Finally, all the elders of Israel met at Ramah to discuss the matter with Samuel. “Look,” they told him, “you are now old, and your sons are not like you. Give us a king to judge us like all the other nations have.” Samuel was displeased with their request and went to the Lord for guidance. “Do everything they say to you,” the Lord replied, “for it is me they are rejecting, not you. They don’t want me to be their king any longer. Ever since I brought them from Egypt they have continually abandoned me and followed other gods. And now they are giving you the same treatment. Do as they ask, but solemnly warn them about the way a king will reign over them.”
So Samuel passed on the Lord’s warning to the people who were asking him for a king. “This is how a king will reign over you,” Samuel said. “The king will draft your sons and assign them to his chariots and his charioteers, making them run before his chariots. Some will be generals and captains in his army, some will be forced to plow in his fields and harvest his crops, and some will make his weapons and chariot equipment. The king will take your daughters from you and force them to cook and bake and make perfumes for him. He will take away the best of your fields and vineyards and olive groves and give them to his own officials. He will take a tenth of your grain and your grape harvest and distribute it among his officers and attendants. He will take your male and female slaves and demand the finest of your cattle and donkeys for his own use. He will demand a tenth of your flocks, and you will be his slaves. When that day comes, you will beg for relief from this king you are demanding, but then the Lord will not help you.” But the people refused to listen to Samuel’s warning. “Even so, we still want a king,” they said. “We want to be like the nations around us. Our king will judge us and lead us into battle.” So Samuel repeated to the Lord what the people had said, and the Lord replied, “Do as they say, and give them a king.” Then Samuel agreed and sent the people home. ~1 Samuel 8:4-21
Somehow, we as humans forget to look at the past and learn from it. We tend to do the same things over and over again and fall in the same holes. We look to a man, a king, a president, someone tangible that can save us and fight for us. We want a knight in shining armor, to run with the chariots and fight our battles for us. We don't want to meet with God face to face, we want a Moses that will climb to the top of the mountain for a face to face meeting and then while he is away, we look for something new to replace him, we settle for golden calves and the glow of Moses instead of lacing up our hiking boots and climbing to the top of the mountain for our own "Come to Jesus" meeting.

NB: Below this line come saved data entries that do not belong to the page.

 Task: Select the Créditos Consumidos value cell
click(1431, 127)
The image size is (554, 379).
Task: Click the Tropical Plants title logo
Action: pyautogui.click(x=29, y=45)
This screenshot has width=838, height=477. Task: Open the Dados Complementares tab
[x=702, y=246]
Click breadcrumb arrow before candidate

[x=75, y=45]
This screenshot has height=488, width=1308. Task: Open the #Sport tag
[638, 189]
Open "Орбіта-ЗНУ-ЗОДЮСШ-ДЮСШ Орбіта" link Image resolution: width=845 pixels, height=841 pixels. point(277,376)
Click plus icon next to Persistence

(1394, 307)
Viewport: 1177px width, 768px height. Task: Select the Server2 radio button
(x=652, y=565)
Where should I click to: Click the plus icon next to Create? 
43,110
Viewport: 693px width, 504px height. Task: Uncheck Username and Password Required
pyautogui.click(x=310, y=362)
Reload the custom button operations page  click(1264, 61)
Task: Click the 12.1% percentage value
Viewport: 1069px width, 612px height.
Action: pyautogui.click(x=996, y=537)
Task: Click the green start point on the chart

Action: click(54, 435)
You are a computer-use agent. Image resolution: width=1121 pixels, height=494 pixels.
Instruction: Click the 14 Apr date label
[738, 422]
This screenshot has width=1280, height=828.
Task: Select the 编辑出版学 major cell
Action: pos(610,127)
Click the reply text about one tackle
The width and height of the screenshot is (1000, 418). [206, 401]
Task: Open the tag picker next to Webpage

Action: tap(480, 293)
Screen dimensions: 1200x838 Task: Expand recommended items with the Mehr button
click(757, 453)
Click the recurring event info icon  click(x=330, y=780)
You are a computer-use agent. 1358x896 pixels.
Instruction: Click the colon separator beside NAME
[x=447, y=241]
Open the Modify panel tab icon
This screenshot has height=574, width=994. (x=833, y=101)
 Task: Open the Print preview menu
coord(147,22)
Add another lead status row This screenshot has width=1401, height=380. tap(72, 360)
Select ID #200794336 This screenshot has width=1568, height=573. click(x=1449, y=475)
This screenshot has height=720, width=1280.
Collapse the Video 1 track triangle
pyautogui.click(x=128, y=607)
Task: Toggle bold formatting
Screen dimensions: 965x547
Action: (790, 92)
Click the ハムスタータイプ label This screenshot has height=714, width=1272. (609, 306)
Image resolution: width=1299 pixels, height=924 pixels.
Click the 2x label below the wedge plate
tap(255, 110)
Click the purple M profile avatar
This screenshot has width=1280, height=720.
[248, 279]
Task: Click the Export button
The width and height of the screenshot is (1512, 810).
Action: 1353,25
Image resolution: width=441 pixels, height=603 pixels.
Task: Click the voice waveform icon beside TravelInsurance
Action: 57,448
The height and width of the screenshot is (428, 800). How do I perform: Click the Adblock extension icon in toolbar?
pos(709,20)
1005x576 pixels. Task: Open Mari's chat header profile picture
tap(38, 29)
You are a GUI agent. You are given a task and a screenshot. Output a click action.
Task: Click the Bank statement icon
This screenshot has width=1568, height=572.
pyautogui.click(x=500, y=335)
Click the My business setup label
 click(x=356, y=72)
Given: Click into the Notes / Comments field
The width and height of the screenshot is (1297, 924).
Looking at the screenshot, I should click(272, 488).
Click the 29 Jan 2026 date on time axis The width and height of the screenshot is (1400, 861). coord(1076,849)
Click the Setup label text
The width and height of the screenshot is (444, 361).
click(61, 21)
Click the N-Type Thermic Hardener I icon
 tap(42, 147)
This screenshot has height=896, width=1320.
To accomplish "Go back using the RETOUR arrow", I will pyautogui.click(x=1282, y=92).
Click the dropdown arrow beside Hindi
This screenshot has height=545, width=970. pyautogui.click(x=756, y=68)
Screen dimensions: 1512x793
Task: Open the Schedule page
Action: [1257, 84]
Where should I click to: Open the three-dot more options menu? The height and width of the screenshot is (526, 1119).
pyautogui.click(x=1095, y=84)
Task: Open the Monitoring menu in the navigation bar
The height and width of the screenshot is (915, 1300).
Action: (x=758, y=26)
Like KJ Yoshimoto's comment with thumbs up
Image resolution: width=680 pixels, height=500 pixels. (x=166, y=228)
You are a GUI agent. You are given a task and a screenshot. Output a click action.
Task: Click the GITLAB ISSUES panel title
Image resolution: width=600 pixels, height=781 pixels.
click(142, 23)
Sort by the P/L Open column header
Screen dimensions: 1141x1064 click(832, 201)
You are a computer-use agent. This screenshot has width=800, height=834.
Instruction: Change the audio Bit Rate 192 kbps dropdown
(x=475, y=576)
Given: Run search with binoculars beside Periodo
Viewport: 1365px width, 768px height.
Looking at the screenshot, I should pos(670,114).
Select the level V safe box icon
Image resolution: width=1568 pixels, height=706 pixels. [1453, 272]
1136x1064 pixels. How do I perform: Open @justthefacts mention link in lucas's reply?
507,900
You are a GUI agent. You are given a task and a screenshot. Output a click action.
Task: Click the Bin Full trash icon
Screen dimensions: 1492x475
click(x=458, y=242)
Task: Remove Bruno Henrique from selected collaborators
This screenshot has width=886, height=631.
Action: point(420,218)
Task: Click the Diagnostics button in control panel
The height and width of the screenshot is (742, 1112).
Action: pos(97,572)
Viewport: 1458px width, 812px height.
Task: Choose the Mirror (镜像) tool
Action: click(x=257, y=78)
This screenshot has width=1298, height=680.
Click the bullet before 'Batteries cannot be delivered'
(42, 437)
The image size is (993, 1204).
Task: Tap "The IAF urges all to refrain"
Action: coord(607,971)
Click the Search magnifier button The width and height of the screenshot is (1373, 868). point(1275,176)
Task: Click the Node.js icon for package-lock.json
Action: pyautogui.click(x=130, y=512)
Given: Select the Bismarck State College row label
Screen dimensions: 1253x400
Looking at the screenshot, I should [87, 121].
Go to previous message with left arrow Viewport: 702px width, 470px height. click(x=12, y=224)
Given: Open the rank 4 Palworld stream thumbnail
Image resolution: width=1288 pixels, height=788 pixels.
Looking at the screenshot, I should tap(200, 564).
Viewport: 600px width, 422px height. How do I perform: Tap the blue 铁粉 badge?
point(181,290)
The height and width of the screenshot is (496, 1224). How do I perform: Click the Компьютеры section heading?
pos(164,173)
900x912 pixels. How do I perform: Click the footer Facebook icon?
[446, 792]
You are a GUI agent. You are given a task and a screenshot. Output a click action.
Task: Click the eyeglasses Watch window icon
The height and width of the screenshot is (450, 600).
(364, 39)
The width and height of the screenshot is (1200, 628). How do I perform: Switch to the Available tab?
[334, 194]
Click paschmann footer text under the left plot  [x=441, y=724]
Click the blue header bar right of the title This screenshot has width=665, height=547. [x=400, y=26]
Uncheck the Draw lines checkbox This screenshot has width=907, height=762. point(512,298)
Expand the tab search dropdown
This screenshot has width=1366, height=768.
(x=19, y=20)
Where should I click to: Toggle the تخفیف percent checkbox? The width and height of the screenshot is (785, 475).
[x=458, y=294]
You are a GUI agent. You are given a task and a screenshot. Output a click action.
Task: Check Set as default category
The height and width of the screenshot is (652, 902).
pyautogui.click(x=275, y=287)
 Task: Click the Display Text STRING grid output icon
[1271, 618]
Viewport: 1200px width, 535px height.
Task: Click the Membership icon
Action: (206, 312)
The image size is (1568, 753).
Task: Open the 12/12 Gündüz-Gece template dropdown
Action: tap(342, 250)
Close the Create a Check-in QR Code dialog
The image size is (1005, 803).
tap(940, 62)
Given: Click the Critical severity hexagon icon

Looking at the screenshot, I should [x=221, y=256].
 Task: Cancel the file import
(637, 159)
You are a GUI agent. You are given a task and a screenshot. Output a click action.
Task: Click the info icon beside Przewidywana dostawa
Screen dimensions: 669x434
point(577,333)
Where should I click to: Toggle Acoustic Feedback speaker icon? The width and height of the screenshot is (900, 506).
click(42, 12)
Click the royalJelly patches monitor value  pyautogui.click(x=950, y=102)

The more I read the news lately the more I am ignited to share the gospel across the planet. Haiti, Chile, landslides. Do I have a heart for missions? Maybe, I think that our everyday lives are mission trips. I believe that God is calling all of us to lay down our comforts of home and to engage in the battle and quit waiting for someone else to do it for us.
"So here's what I want you to do, God helping you: Take your everyday, ordinary life—your sleeping, eating, going-to-work, and walking-around life—and place it before God as an offering. Embracing what God does for you is the best thing you can do for him. Don't become so well-adjusted to your culture that you fit into it without even thinking. Instead, fix your attention on God. You'll be changed from the inside out. Readily recognize what he wants from you, and quickly respond to it. Unlike the culture around you, always dragging you down to its level of immaturity, God brings the best out of you, develops well-formed maturity in you." ~Romans 12:1-2 The Message
We are an apathetic people. We focus on the small details and forget to look up and ask why we are here. What do you have for me today. Put me in coach I am ready to play. We are content to sit in the stands and watch other people score touchdowns. We are willing to watch a state of the union address and condemn and have opinions but we aren't willing to do anything to change it. We are willing to sit in the pew as the pastors tell stories of meeting with Jesus.
So where does our hope come from? We lose hope in Jesus within us if all we do is look at our circumstances. If all we do is look at our checkbooks, if all we do is watch the news, and never do anything to change it. I am so ready for hope and change. I am realizing that it has to come from the Jesus within me. It won't come in the form of a man, I have to pick up with sword and fight my own battles against the deceiver. I have to be willing to make the hike, to take my own tools to make the sacrifice and have hope enough in God that He will meet me there and supply the sacrifice. My own flesh is what he is asking for this today. Am I willing to be a sacrifice? Am I willing to stand near the burning bush? Am I willing to come face to face with the Pharaoh and demand freedom? Or am I just going to sit back and complain?
King Jesus is all I need. Redeemer, Lover of my soul. Heal me so that I can go into battle, I know where to come for my next set of wounds.
Be blessed then be a blessing. Love always wins.